Когда нас привезли в этот полк, то в пополнении из двенадцати человек я был первый по росту и комплекцией тоже заметно выделялся. Поэтому какой-то капитан из штаба предложил мне пойти в разведроту, и я согласился. Но когда меня зачислили, то и Игнат тоже попросил, чтобы в разведку зачислили и его. Всего из нашего села в эту разведроту попало четыре человека. Вот так мы оказались в этой разведроте, в которой воевали до самого конца войны, а тогда наша дивизия стояла в первой линии обороны возле села Великая Косница Ямпольского района Винницкой области.
Как Вас встретили в разведроте?
Очень хорошо и доброжелательно, сразу со всеми познакомились.
Нашей отдельной разведроте задания мог давать командир дивизии, начальник штаба или начальник разведки дивизии. Вначале командиром роты у нас был Царев, но уже где-то с октября нами стал командовать старший лейтенант Малякшин Петр Артемьевич, который оставался нашим командиром до конца войны. О нем я, да и все остальные ребята тоже, могли бы сказать только самые теплые слова: прекрасный человек, очень общительный и доброжелательный, но в то же время очень боевой, грамотный и заботливый командир.
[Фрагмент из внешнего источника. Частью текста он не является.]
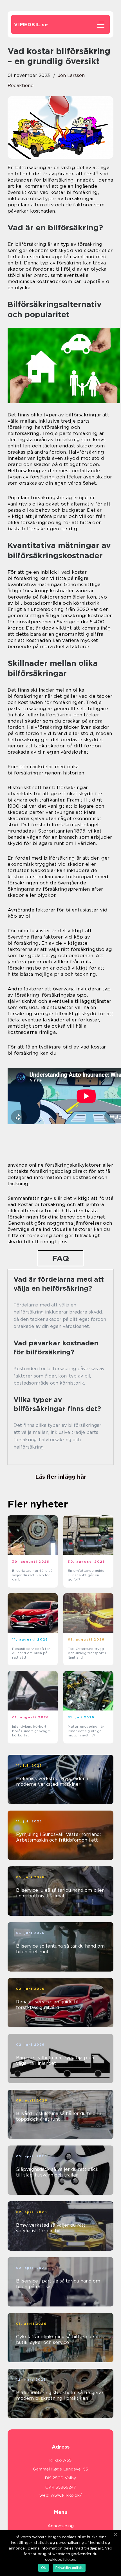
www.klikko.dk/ (66, 2495)
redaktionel (21, 85)
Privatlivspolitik (69, 2568)
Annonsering (61, 2525)
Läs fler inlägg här (60, 1476)
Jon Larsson (71, 75)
Он очень тщательно проводил всю подготовительную работу, но в «поиски» с нами не ходил, только провожал нас до первой траншеи. После войны он дослужился до звания генерал-лейтенанта.
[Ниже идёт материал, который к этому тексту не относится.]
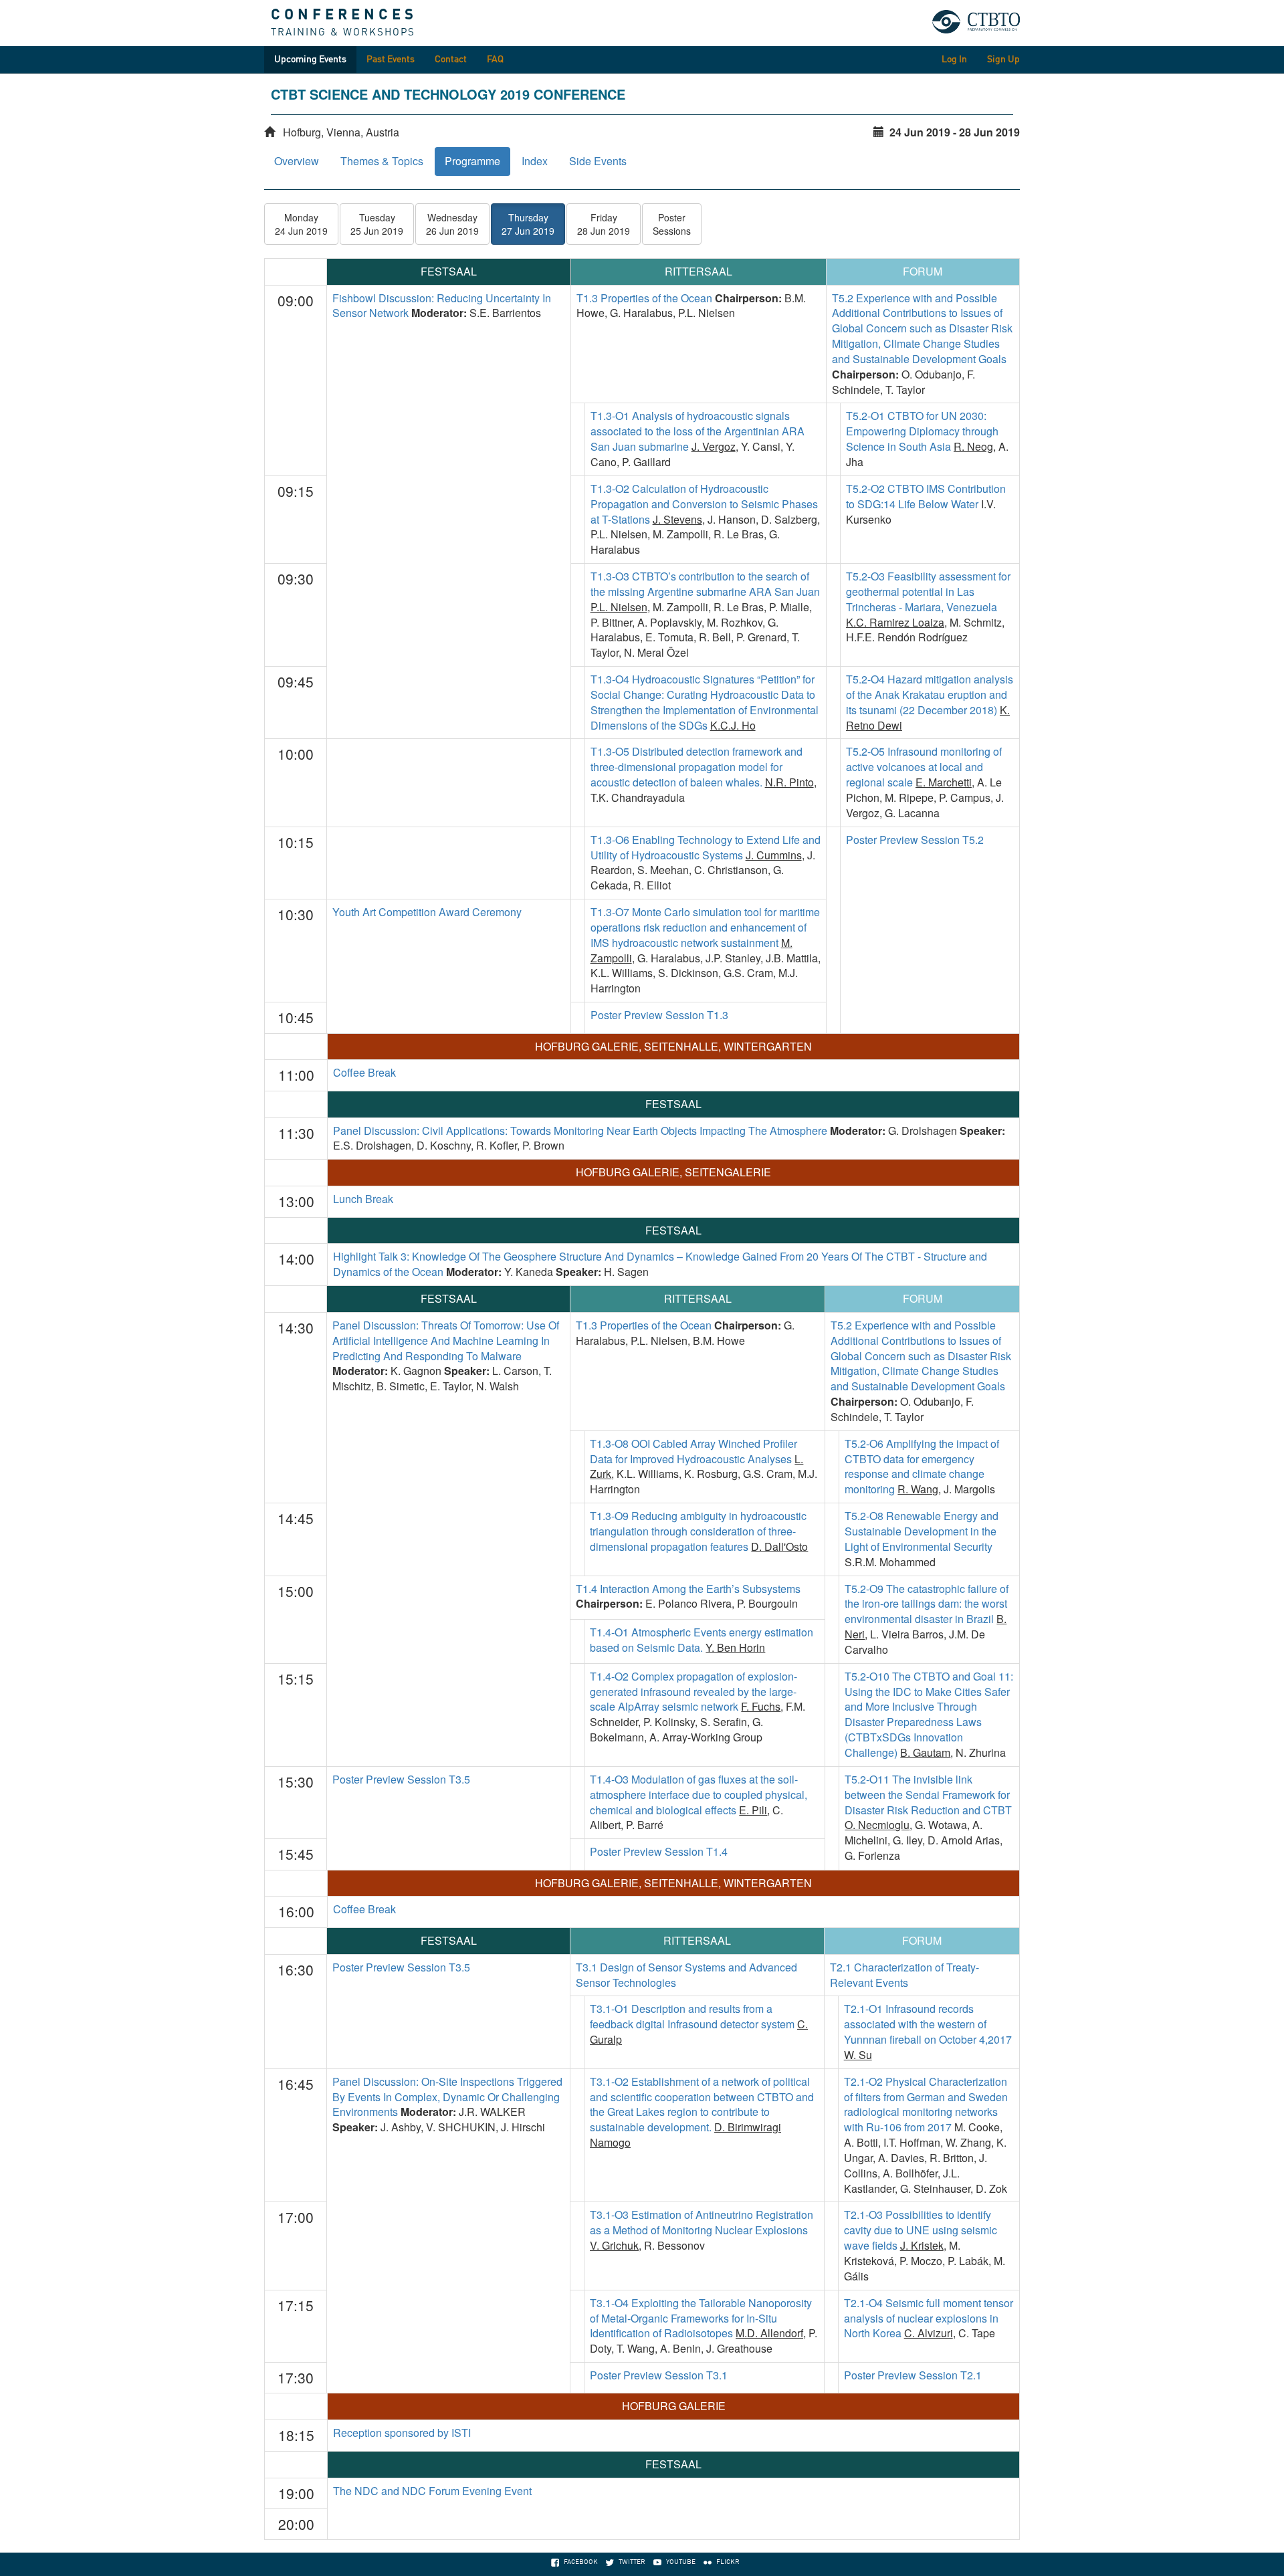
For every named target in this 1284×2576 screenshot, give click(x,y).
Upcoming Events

Когда мы пришли в роту, то в ней было всего человек сорок, но ее быстро пополнили до положенных шестидесяти. Рота разделялась на взвод конной разведки и три взвода пешей, всего сорок восемь человек, которые делились на три постоянные группы захвата, прикрытия.
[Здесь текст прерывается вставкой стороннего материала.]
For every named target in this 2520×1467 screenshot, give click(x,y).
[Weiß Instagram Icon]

Брат мой попал в конную разведку и, как и все остальные «конники», в пеших «поисках» участия не принимал, только раза четыре участвовал в конной разведке, а меня сразу назначили в группу захвата, потому что я был здоровый и физически сильный, запросто мог сто килограммов поднять.
Сразу началось обучение: распределение ролей и соответственно задач, как себя вести и что делать в разных ситуациях. Изучали навыки маскировки, стрельбы, как пользоваться ножом. Никакого ритуала при «принятии» в разведчики у нас в роте не было.
Из штаба дивизии нам давали только общую цель задания: на таком-то участке узнать это и это, а уже все остальное мы сами планировали.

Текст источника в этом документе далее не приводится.